For this exercise, output exactly and only the lines running from the one with "Instruction: Select the" through the final line of the data below, without pictures.

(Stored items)
# # #
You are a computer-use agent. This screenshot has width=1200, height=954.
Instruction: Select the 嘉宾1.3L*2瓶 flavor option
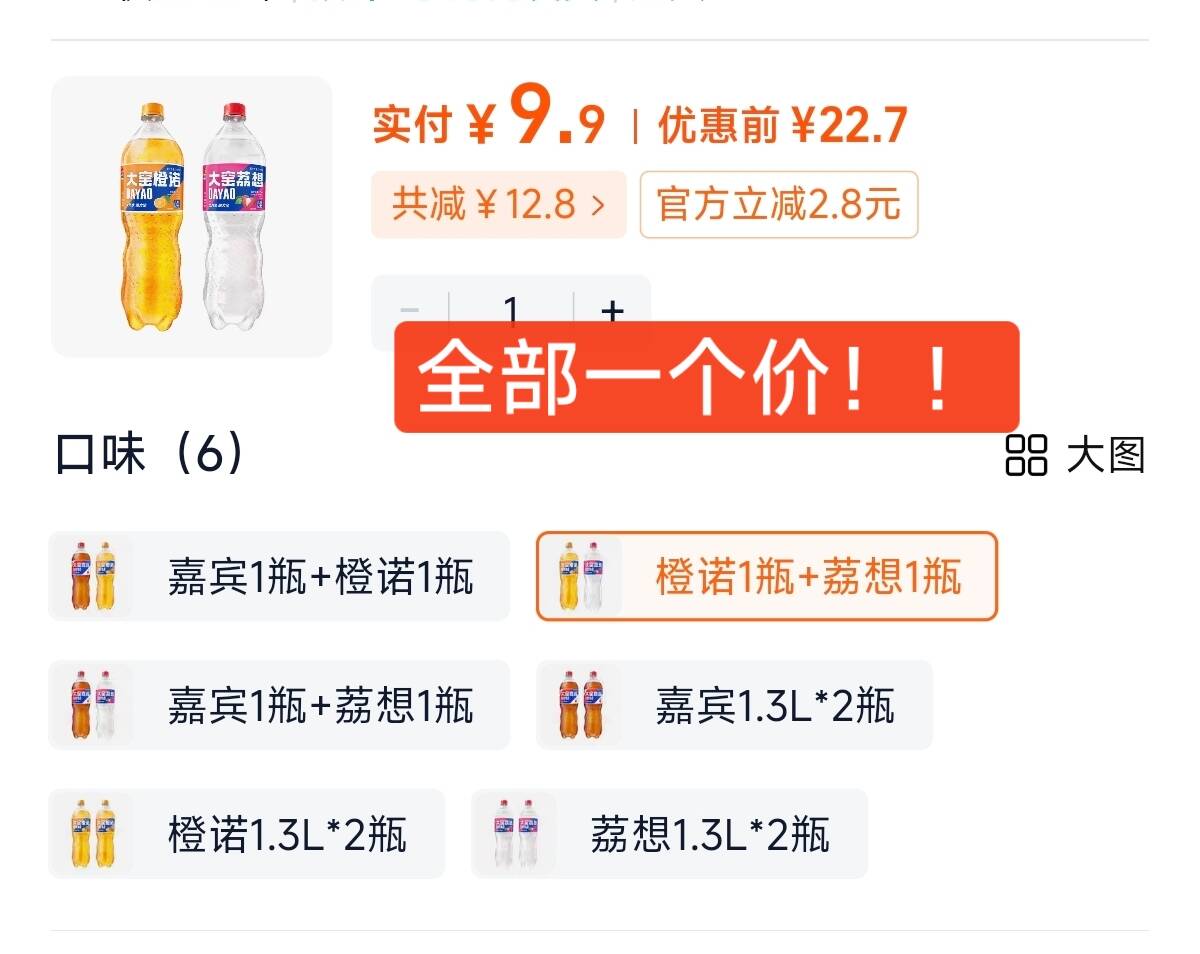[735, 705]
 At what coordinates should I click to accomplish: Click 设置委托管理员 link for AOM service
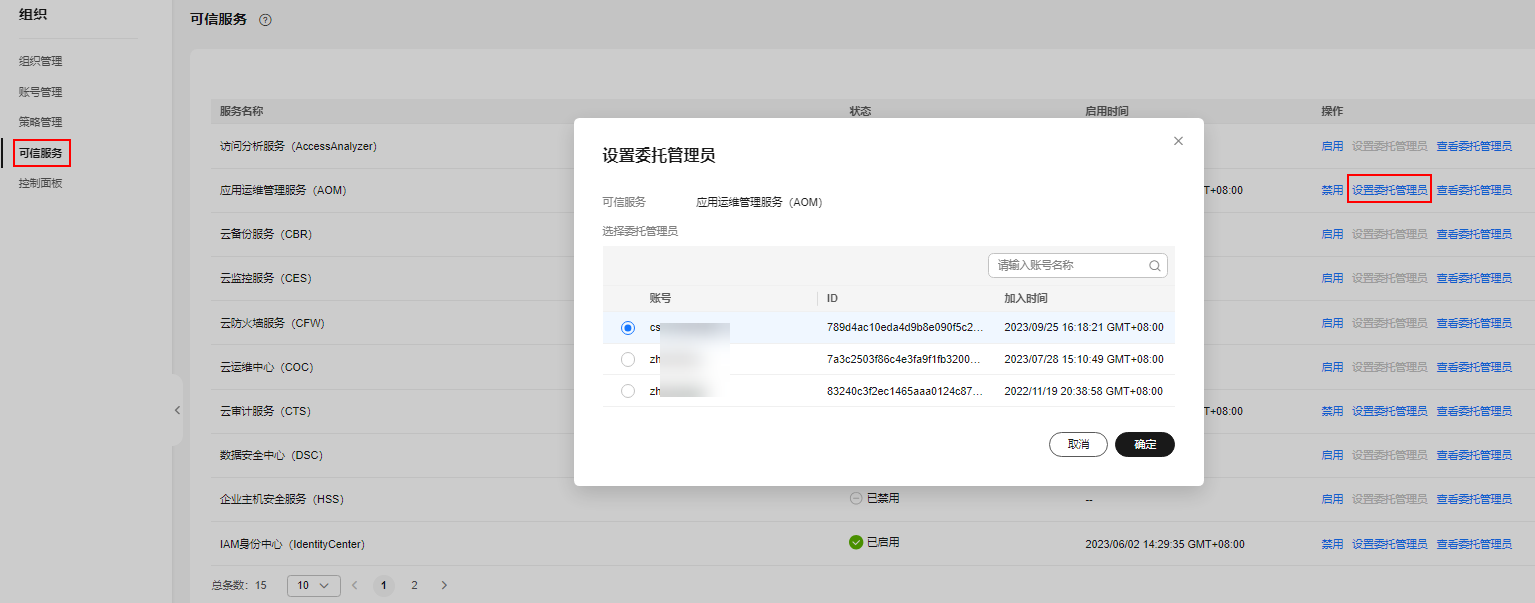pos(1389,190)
# # #
### Exercise answer
Instruction: Select the 嘉宾1.3L*2瓶 flavor option
[735, 705]
 At what coordinates should I click to accomplish: Click 设置委托管理员 link for AOM service
pos(1389,190)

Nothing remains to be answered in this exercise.